Joining Five’s board is Gus Park, MD of Motor Insurance at Direct Line Group, who commented: “Autonomous and assisted driving technology is going to play a huge role in the future of cars. We have worked closely with Five on the StreetWise project, and we share a common interest in solving the formidable challenges that will need to be addressed in bringing safe self-driving to market. Insurers will need to build the capability to measure and underwrite new types of risk. We will be collaborating with Five’s world-class team of scientists, mathematicians and engineers to gain the insight needed to build safe, insurable solutions and bring the motoring revolution ever closer.”
Stan Boland, Five’s CEO, said: “This funding round is validation of the work we are doing and the role our technology is set to have in developing and assuring self-driving. We’re excited to be able to accelerate development and engagements with partners. Our shareholders have large and complementary contributions to make to that progress, and we are delighted to welcome Trustbridge, Direct Line Group and Sistema VC to our cap table. We look forward to their support on the next stage of our journey.”
Five’s founding team has collectively built businesses that have sold for more than $1bn, and the company has established close ties with some of the world’s leading academic institutions. With origins in the communications chip industry, Five’s founders are experts in the use of cutting-edge tools and techniques to verify deep technology, including finding and addressing residual bugs in high-complexity silicon and software. The team is now applying this knowledge to the challenges of self-driving, which it is well on track to solving.
Notes to editors
● Five began its first on-street driverless vehicle testing in the UK in August 2018.
● In Q4 2019, Five led the UK’s most advanced demonstration of self-driving vehicles as part of the StreetWise initiative. Five’s test vehicles carried invited passengers on mixed-use public roads in the London Boroughs of Croydon and Bromley.
● Five’s CEO was co-founder and CEO at Element 14 Inc. (acquired by Broadcom Corporation for $640M in 2000), co-founder and CEO at Icera Inc. (acquired by NVIDIA Corporation for $430M in 2011) and CEO at Neul Ltd (acquired by Huawei for an undisclosed sum in 2014).
Co-founders at Five led ground-breaking algorithm development, software development, verification, processor design and product management at those firms.

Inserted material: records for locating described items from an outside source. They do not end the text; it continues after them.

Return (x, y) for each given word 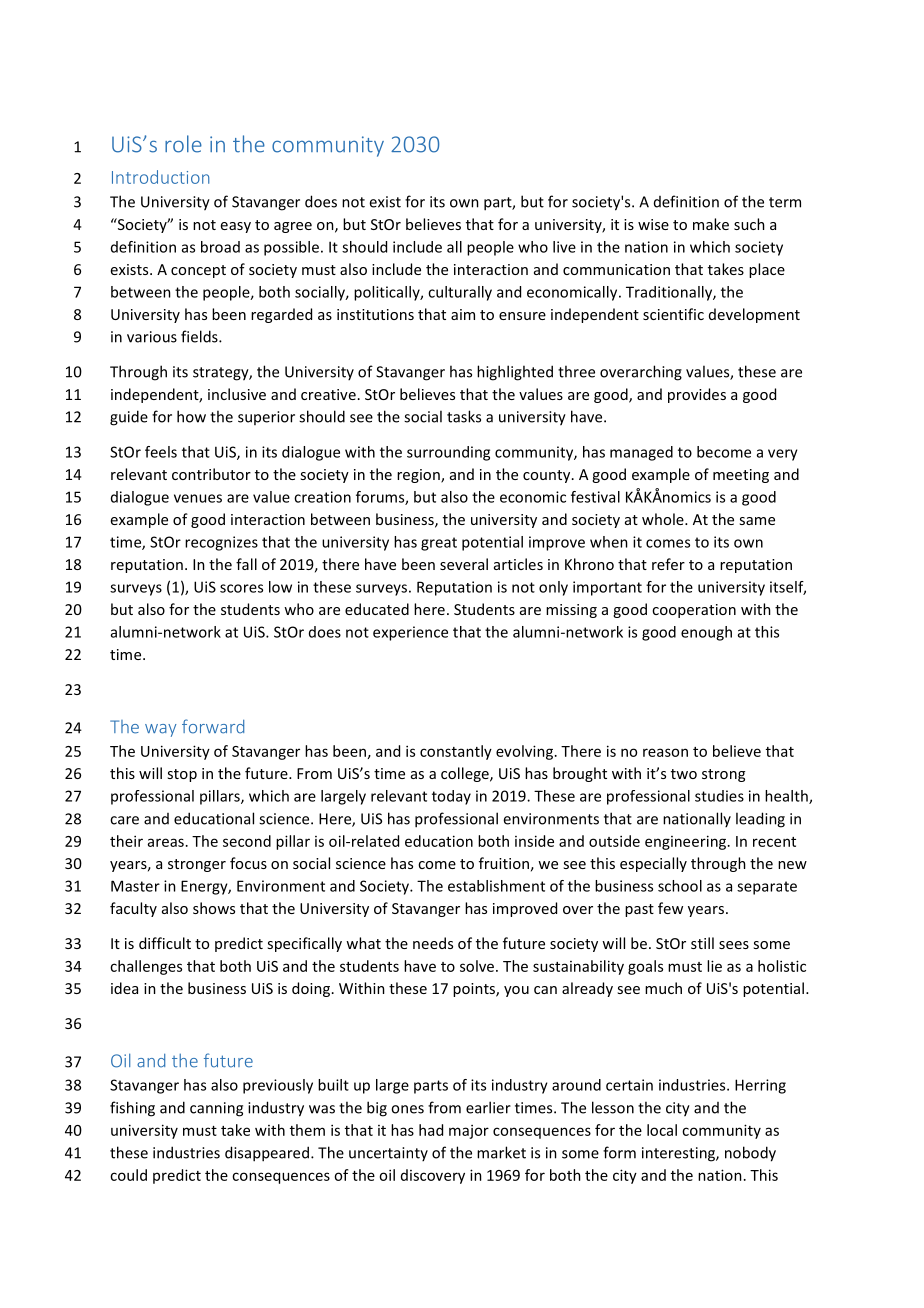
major (469, 1132)
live (564, 247)
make (711, 224)
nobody (750, 1154)
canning (216, 1109)
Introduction (161, 177)
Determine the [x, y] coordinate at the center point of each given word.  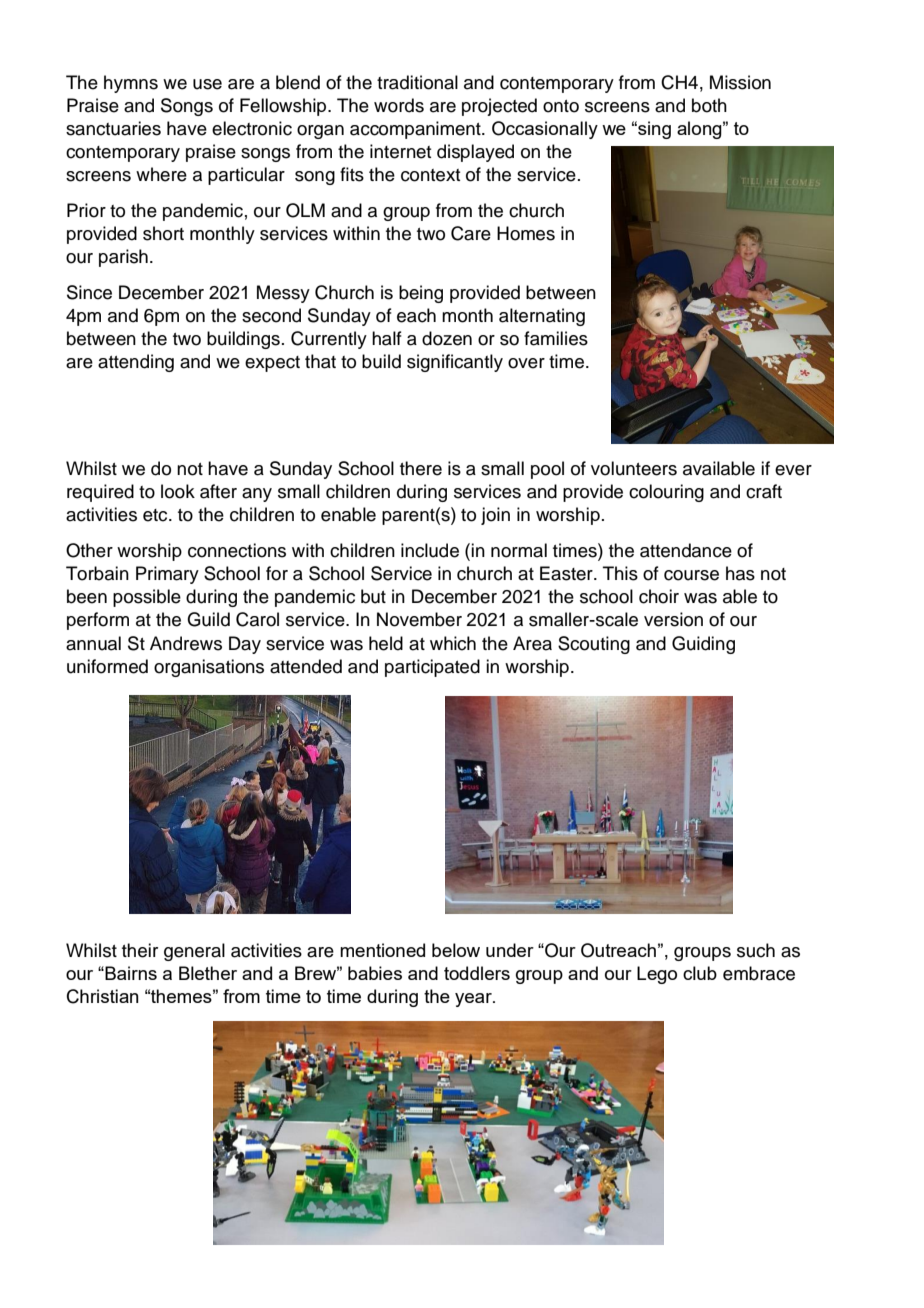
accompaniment [416, 130]
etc [156, 515]
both [709, 105]
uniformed [107, 666]
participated [432, 668]
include [430, 550]
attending [136, 363]
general [194, 952]
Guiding [703, 645]
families [556, 338]
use [207, 84]
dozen [447, 338]
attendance [686, 550]
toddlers [477, 973]
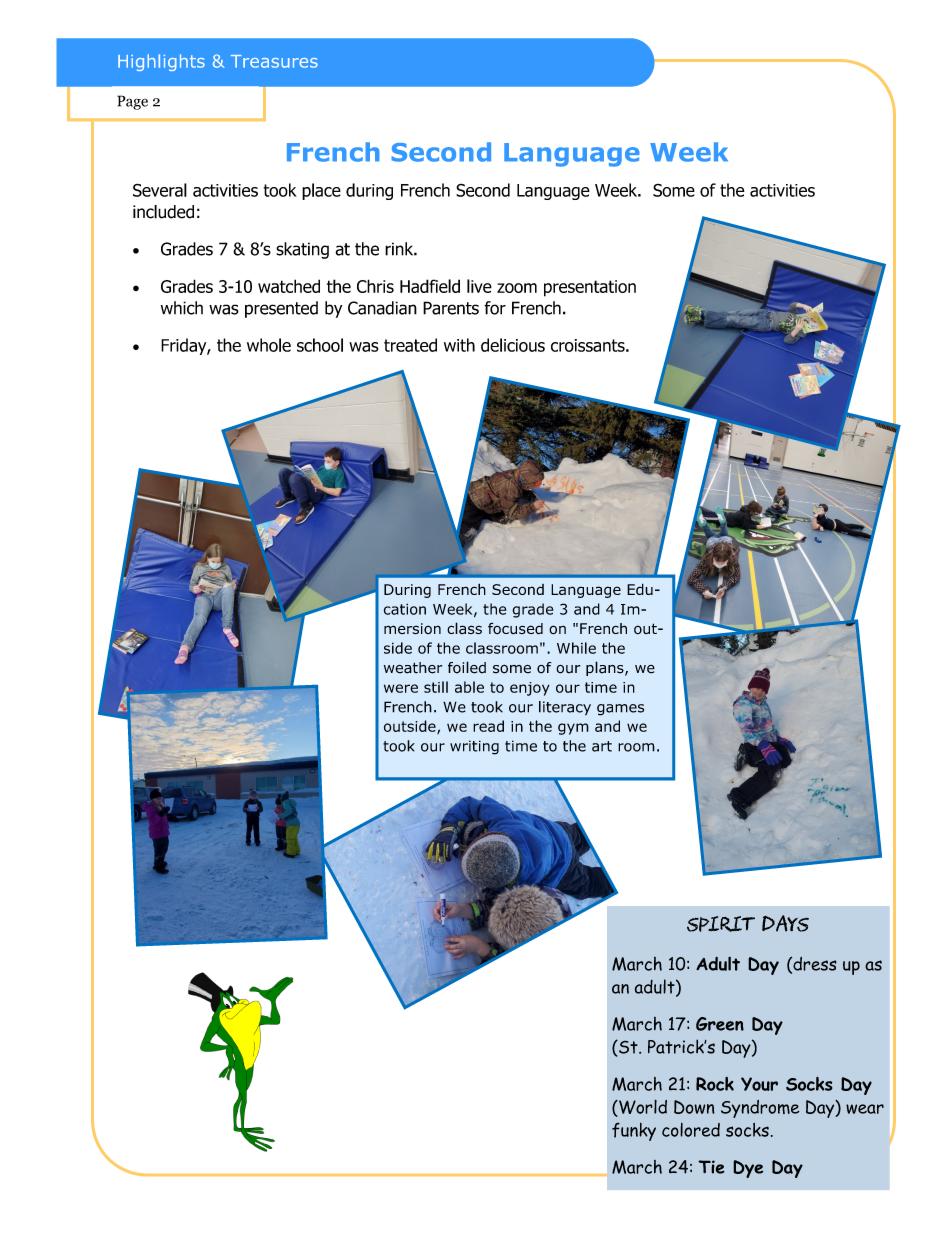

● Five’s scientific advisors include Professor Philip Torr (University of Oxford), Professor Andrew Blake (formerly Director of the Alan Turing Institute and Microsoft Research), Professor Alessio Lomuscio (Imperial College) and Professor John McDermid (University of York). Subramanian Ramamoorthy (University of Edinburgh) acts as Vice President of the company’s Robotics and Vehicle Software group.
● Of Five’s team, 40% hold PhDs in computer science, mathematics, engineering and physical sciences.
● Five currently has eight fully equipped self-driving vehicles, each provisioned with tens of sensors and processing power at supercomputer levels.
● Five’s largest facility is in Cambridge, UK.
About Five
Five is a self-driving technology company founded and based in the UK. Since its seed funding in 2016, Five’s science and engineering knowledge has been applied to the complex challenges that the automotive and tech industries must solve before the widespread commercialisation of self-driving technology can take place. In 2017, Five attracted UK government support for Streetwise, a project to develop, integrate, test and demonstrate a safe and highly functional self-driving system in London. It has attracted the most investment of any European startup in self-driving to date.